_YOUR INSTRUCTIONS_:
Copy each entry below without any change.

Collected data entries:
★ ★ ★ ★ ★ ★ ★

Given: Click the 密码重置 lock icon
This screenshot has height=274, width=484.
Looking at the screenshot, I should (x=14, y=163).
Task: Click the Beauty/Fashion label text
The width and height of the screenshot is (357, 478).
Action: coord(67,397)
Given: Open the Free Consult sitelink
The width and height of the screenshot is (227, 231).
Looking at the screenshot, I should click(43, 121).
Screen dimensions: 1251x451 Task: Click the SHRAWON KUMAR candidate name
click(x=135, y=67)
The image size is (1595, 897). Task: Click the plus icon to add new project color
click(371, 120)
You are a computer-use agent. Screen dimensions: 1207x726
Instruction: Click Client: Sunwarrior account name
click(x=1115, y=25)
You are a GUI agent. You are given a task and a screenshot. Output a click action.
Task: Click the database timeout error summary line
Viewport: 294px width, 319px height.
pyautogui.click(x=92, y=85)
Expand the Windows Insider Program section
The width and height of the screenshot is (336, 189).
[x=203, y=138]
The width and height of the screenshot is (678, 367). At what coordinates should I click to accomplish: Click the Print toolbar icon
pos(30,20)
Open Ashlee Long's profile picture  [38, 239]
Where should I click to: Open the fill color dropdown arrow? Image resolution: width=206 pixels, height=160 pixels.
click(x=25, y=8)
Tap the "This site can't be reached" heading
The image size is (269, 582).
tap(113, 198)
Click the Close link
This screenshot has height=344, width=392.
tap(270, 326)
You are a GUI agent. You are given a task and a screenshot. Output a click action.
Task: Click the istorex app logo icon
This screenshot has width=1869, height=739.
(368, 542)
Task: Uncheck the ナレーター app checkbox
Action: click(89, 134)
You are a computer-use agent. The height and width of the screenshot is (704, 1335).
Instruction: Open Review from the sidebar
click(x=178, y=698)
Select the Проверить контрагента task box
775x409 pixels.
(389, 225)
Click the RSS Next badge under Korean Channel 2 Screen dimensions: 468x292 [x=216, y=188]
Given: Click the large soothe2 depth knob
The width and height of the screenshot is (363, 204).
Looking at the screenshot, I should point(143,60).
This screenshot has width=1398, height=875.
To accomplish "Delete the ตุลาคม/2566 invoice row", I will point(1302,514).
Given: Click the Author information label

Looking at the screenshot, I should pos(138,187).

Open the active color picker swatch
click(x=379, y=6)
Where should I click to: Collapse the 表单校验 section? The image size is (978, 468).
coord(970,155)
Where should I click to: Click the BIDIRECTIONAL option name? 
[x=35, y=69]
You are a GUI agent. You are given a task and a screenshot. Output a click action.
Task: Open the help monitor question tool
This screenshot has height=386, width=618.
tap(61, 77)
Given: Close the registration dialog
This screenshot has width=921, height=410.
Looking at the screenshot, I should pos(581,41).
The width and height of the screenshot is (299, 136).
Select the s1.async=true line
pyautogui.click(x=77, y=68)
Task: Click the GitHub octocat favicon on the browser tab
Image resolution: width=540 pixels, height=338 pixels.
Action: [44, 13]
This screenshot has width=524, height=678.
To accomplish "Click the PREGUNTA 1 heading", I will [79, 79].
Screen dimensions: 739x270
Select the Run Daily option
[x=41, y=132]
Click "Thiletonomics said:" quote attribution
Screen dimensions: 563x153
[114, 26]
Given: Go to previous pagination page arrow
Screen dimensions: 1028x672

★ ★ ★ ★ ★ ★ ★

_SOLUTION FOR THIS EXERCISE_:
Given: Click the 密码重置 lock icon
This screenshot has height=274, width=484.
Looking at the screenshot, I should (x=14, y=163).
Task: Click the Beauty/Fashion label text
The width and height of the screenshot is (357, 478).
Action: coord(67,397)
Given: Open the Free Consult sitelink
The width and height of the screenshot is (227, 231).
Looking at the screenshot, I should click(43, 121).
Screen dimensions: 1251x451 Task: Click the SHRAWON KUMAR candidate name
click(x=135, y=67)
The image size is (1595, 897). Task: Click the plus icon to add new project color
click(371, 120)
You are a computer-use agent. Screen dimensions: 1207x726
Instruction: Click Client: Sunwarrior account name
click(x=1115, y=25)
You are a GUI agent. You are given a task and a screenshot. Output a click action.
Task: Click the database timeout error summary line
Viewport: 294px width, 319px height.
pyautogui.click(x=92, y=85)
Expand the Windows Insider Program section
The width and height of the screenshot is (336, 189).
[x=203, y=138]
The width and height of the screenshot is (678, 367). At what coordinates should I click to accomplish: Click the Print toolbar icon
pos(30,20)
Open Ashlee Long's profile picture  [38, 239]
Where should I click to: Open the fill color dropdown arrow? Image resolution: width=206 pixels, height=160 pixels.
click(x=25, y=8)
Tap the "This site can't be reached" heading
The image size is (269, 582).
tap(113, 198)
Click the Close link
This screenshot has height=344, width=392.
tap(270, 326)
You are a GUI agent. You are given a task and a screenshot. Output a click action.
Task: Click the istorex app logo icon
This screenshot has width=1869, height=739.
(368, 542)
Task: Uncheck the ナレーター app checkbox
Action: click(89, 134)
You are a computer-use agent. The height and width of the screenshot is (704, 1335).
Instruction: Open Review from the sidebar
click(x=178, y=698)
Select the Проверить контрагента task box
775x409 pixels.
(389, 225)
Click the RSS Next badge under Korean Channel 2 Screen dimensions: 468x292 [x=216, y=188]
Given: Click the large soothe2 depth knob
The width and height of the screenshot is (363, 204).
Looking at the screenshot, I should point(143,60).
This screenshot has width=1398, height=875.
To accomplish "Delete the ตุลาคม/2566 invoice row", I will point(1302,514).
Given: Click the Author information label

Looking at the screenshot, I should pos(138,187).

Open the active color picker swatch
click(x=379, y=6)
Where should I click to: Collapse the 表单校验 section? The image size is (978, 468).
coord(970,155)
Where should I click to: Click the BIDIRECTIONAL option name? 
[x=35, y=69]
You are a GUI agent. You are given a task and a screenshot. Output a click action.
Task: Open the help monitor question tool
This screenshot has height=386, width=618.
tap(61, 77)
Given: Close the registration dialog
This screenshot has width=921, height=410.
Looking at the screenshot, I should pos(581,41).
The width and height of the screenshot is (299, 136).
Select the s1.async=true line
pyautogui.click(x=77, y=68)
Task: Click the GitHub octocat favicon on the browser tab
Image resolution: width=540 pixels, height=338 pixels.
Action: [44, 13]
This screenshot has width=524, height=678.
To accomplish "Click the PREGUNTA 1 heading", I will [79, 79].
Screen dimensions: 739x270
Select the Run Daily option
[x=41, y=132]
Click "Thiletonomics said:" quote attribution
Screen dimensions: 563x153
[114, 26]
Given: Go to previous pagination page arrow
Screen dimensions: 1028x672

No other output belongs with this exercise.